From Stochasticity to Signal: A Bayesian Latent State Model for Reliable Measurement with LLMs

Large Language Models (LLMs) are increasingly used to automate classification tasks in business, such as analyzing customer satisfaction from text. However, the inherent stochasticity of LLMs can create measurement error when the outcome is considered deterministic. This problem is often neglected with the empirical practice of a single round of output, or addressed with ad-hoc methods like majority voting. Such naive approaches fail to quantify uncertainty and can produce biased estimates of population-level metrics. In this paper, we propose a formal statistical solution by introducing a Bayesian latent state model to address it. Our model treats the true classification as a latent variable and the multiple LLM ratings as noisy measurements of this outcome state. This framework jointly estimates LLM error rates, population-level outcome rates, individual-level probabilities of the outcome, and the causal impact of interventions, if any, on the outcome. The methodology is applicable to both fully unsupervised and semi-supervised settings, where ground truth labels are unavailable or available for only a subset of the classification targets. We provide formal theoretical conditions and proofs for the strict identifiability of the model parameters. Through simulation studies, we demonstrate that our model accurately recovers true parameters, showing superior performance and capabilities compared to other methods. We provide tailored recommendations of modeling choices based on the difficulty level of the task. We also apply it to a real-world case study analyzing over 14,000 customer support transcripts. We conclude that this methodology provides a general framework for converting probabilistic outputs from LLMs into reliable insights for scientific and business applications.

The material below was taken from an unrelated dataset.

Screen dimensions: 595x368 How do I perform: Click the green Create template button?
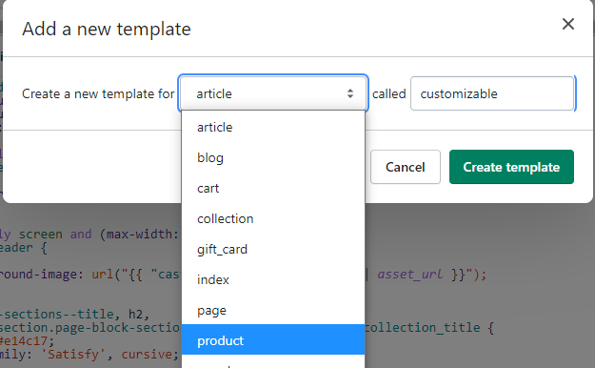coord(511,167)
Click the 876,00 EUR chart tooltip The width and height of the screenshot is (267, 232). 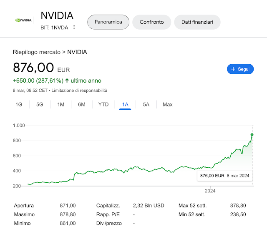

翻译：大语言模型（LLMs）正越来越多地被用于自动化商业分类任务，例如分析文本中的客户满意度。然而，当结果被视为确定性时，LLMs的内在随机性可能导致测量误差。这一问题常被忽视（例如采用单轮输出的经验性做法），或仅通过多数投票等临时方法处理。这些朴素方法无法量化不确定性，且可能产生有偏的群体水平指标估计。本文提出一种正式的统计解决方案，通过引入贝叶斯隐状态模型来应对该问题。该模型将真实分类视为隐变量，并将多次LLM评分视为对该结果状态的带噪测量。该框架联合估计LLM错误率、群体水平的结果率、个体水平的结果概率，以及（若有的话）干预对结果的因果影响。该方法适用于完全无监督和半监督场景（即真实标签不可用或仅部分分类目标具有标签）。我们给出了模型参数严格可识别性的正式理论条件与证明。通过仿真研究，我们证明该模型能准确恢复真实参数，展现出优于其他方法的性能与能力。我们根据任务难度提供了针对性的建模选择建议。此外，我们将该方法应用于一个真实案例研究，分析了超过14,000份客户支持对话记录。结论表明，该框架为将LLM的概率性输出转化为科学和商业应用的可靠见解提供了一种通用范式。